食の6次産業化プロデューサーの松田高政です。

自己紹介

特別講座「新たな時代に新商品・サービスを生み出す能力とは(全11回)」の第11回目、いよいよ最終回となりました。テーマは、「販路開拓・売上目標を達成し事業を成功に導くことができるか?」です。

これまで、第1回の「商品の企画」から、第10回の「販路の選択」まで、新たな時代に新商品・サービスを生み出す能力について解説してきましたが、最終的な目標は単に生み出す(開発する)ことではなく、開発した商品が販路先や消費者に支持され売れることです。逆に言うと、今回の講座のテーマは「販路先や消費者に支持される商品を生み出す能力」について、どんな考え方・手法が必要なのかをプロセスの順番に沿って解説しました。

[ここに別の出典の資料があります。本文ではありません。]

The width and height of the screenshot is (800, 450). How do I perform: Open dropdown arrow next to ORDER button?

作ったはいいけど売れない」状態は何としても避けなければなりません。できれば、「作った瞬間から売れていく」状態が理想です。そして、その商品をメインに多角化展開することで、自分の最終目標を達成することが理想です。その目標は人それぞれ違いますが、ここでは何年後かの売上目標とします。

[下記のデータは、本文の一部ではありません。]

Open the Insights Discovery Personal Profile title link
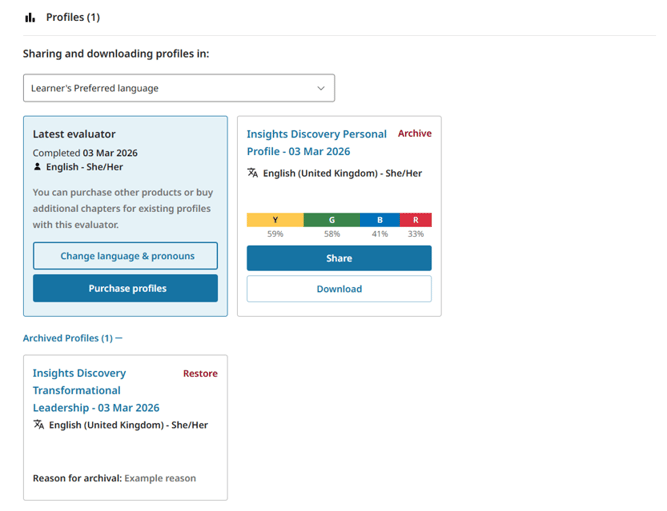667x511 pixels. pos(316,143)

では、販路開拓・売上目標を達成し事業を成功に導くためにはどうすればいいのか。具体的な考え方や手法、実際の事例を見てみましょう。

問題:販路開拓・売上目標を達成し事業を成功に導くことができるか?

【問いかけ】
取組や活動により開発した商品を展開するために、当初想定した販路・売上目標に向かって、どのような方法で販路を開拓するか、または販売するか。また、その相手先へのアプローチはどのような方法があるか。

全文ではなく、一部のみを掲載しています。